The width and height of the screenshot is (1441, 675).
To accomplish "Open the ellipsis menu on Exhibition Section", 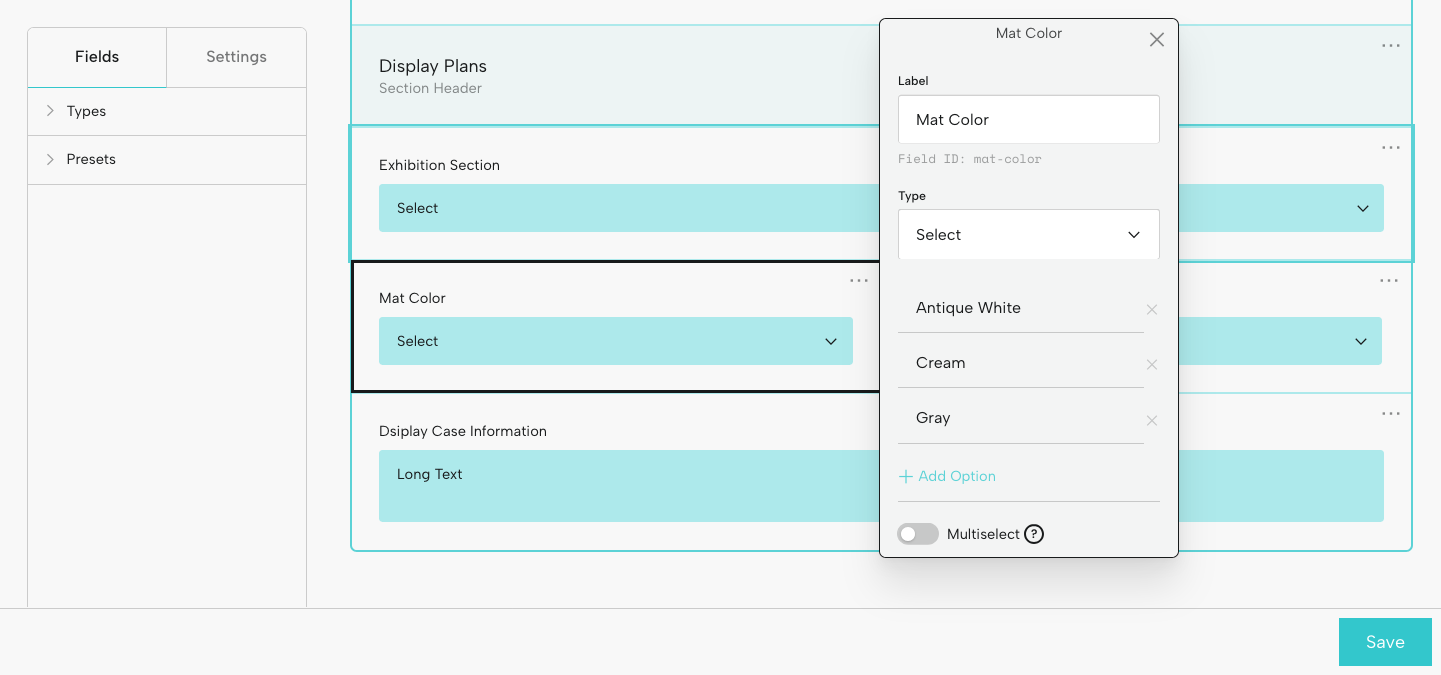I will click(x=1390, y=147).
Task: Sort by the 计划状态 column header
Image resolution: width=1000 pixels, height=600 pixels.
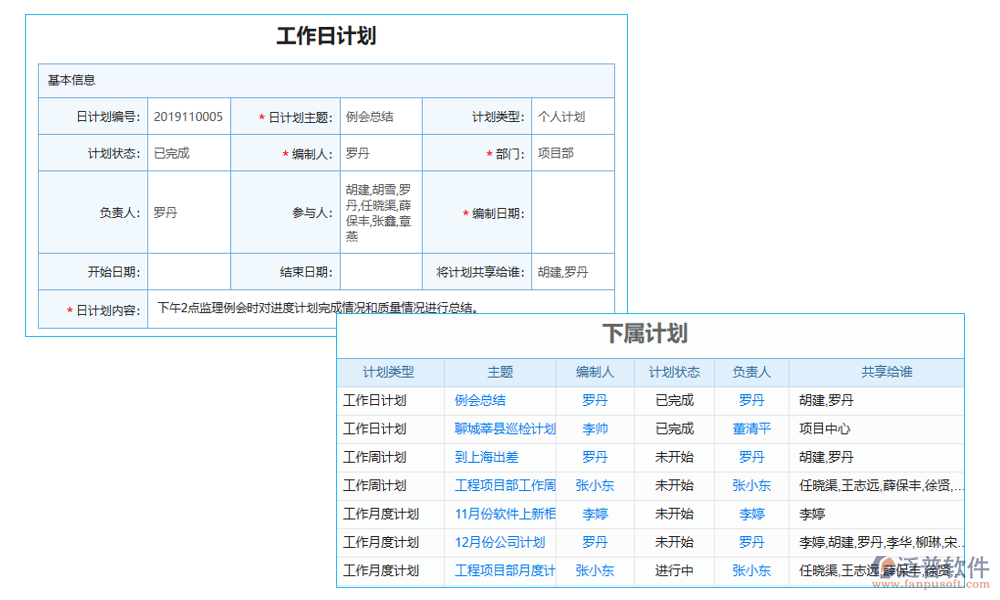Action: click(x=673, y=372)
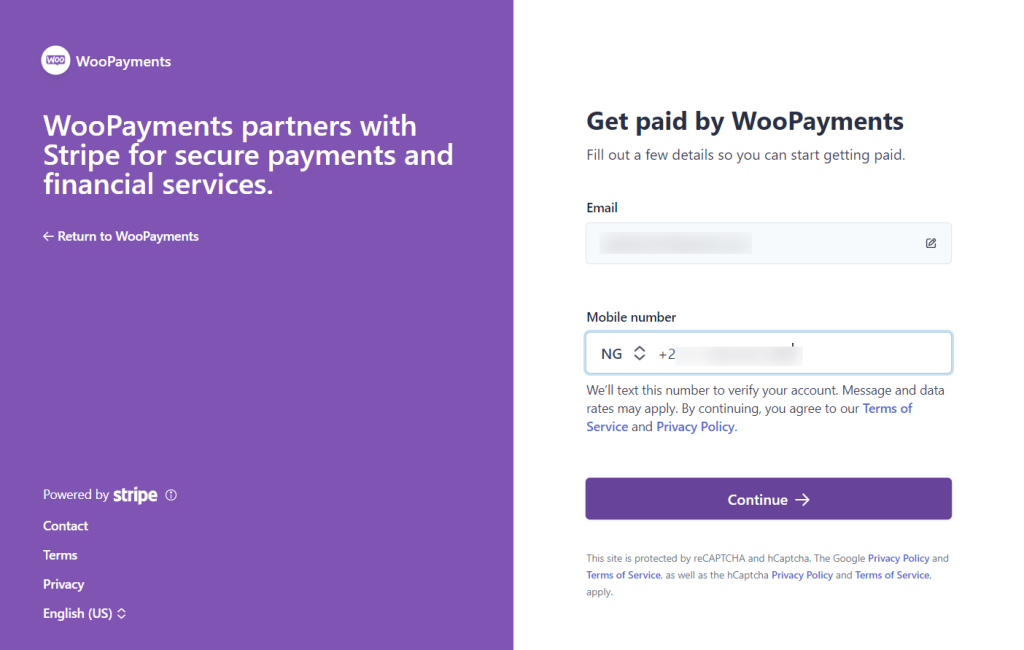This screenshot has height=650, width=1024.
Task: Open Google Privacy Policy link
Action: coord(898,558)
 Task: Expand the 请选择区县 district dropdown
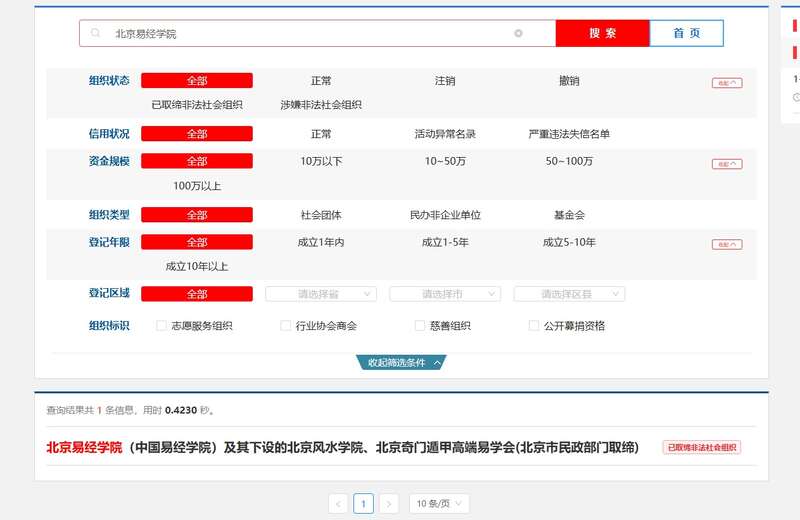[x=568, y=294]
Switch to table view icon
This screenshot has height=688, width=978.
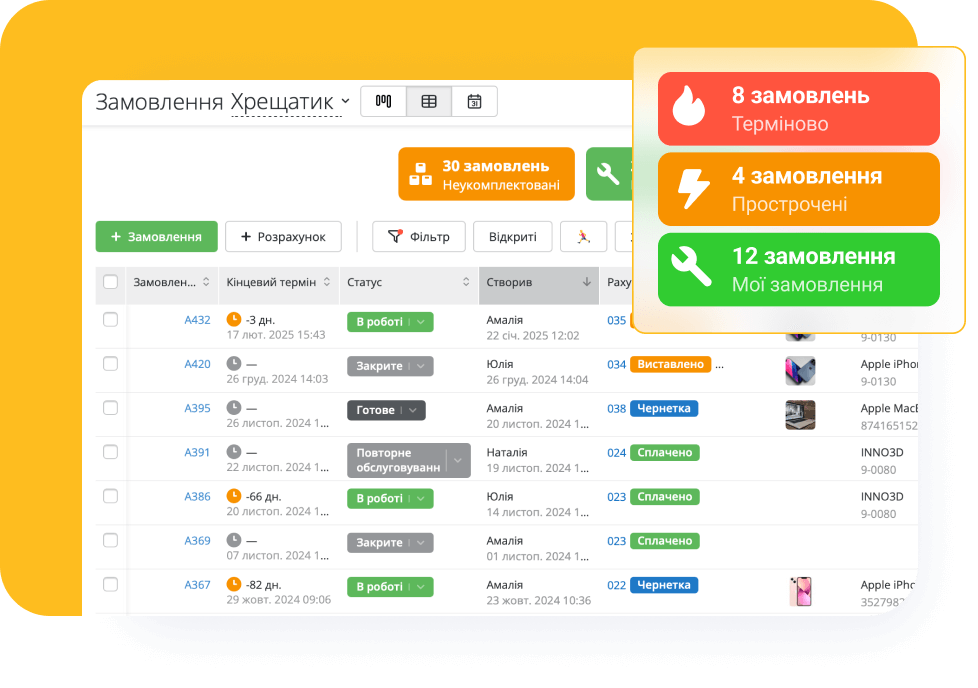(429, 101)
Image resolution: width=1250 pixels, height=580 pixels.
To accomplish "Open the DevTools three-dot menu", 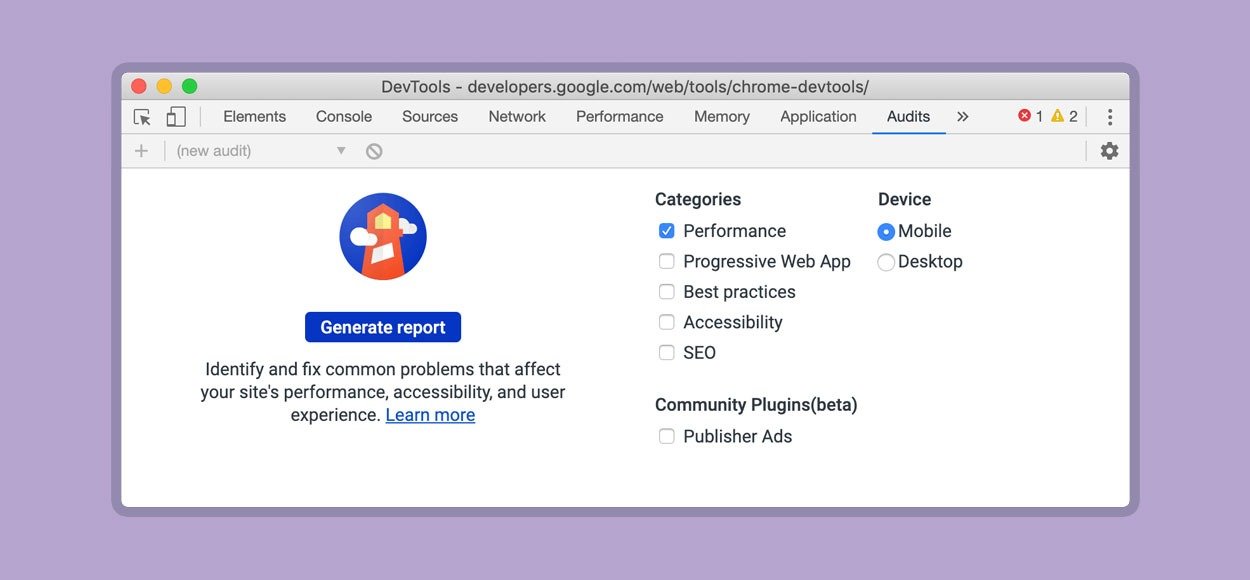I will tap(1109, 117).
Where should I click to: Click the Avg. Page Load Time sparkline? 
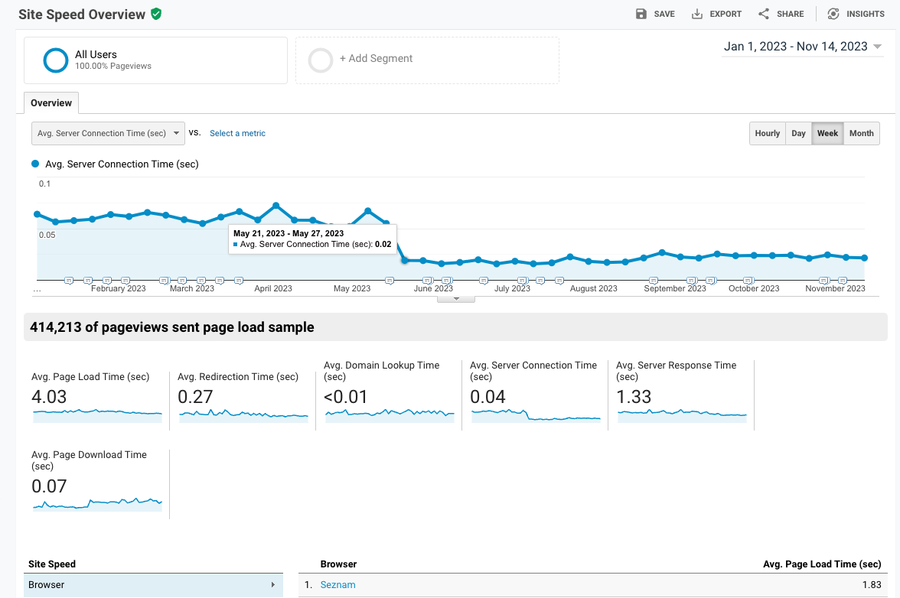click(97, 413)
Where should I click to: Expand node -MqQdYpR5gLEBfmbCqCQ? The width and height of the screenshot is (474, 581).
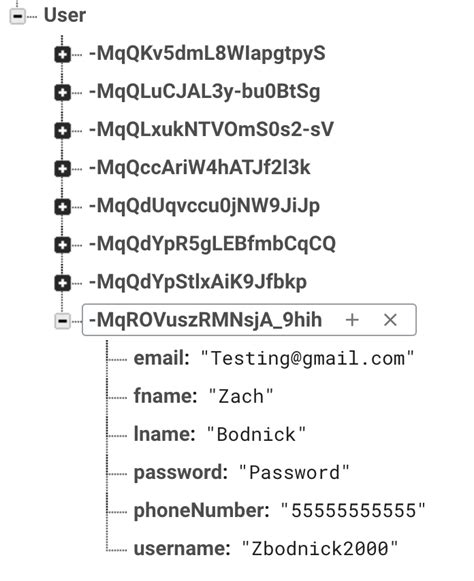(63, 245)
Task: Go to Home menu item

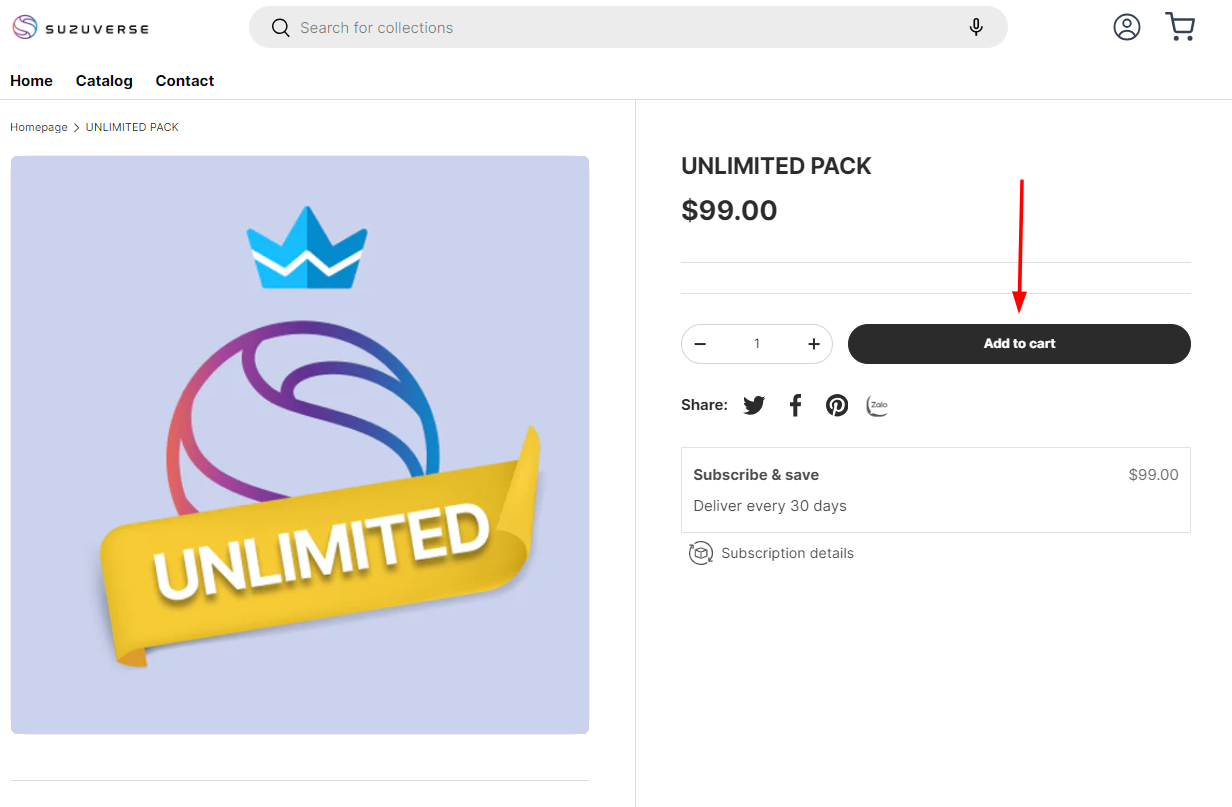Action: (x=31, y=81)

Problem requirements:
Retype exactly the lines from the line containing "Where should I click to: Click" through the end of the entries above, including both ends, and leave every picture out.

Answer box:
Where should I click to: Click the Avg. Page Load Time sparkline? 
click(97, 413)
Where should I click to: Expand node -MqQdYpR5gLEBfmbCqCQ? The width and height of the screenshot is (474, 581).
(63, 245)
Task: Go to Home menu item

Action: (x=31, y=81)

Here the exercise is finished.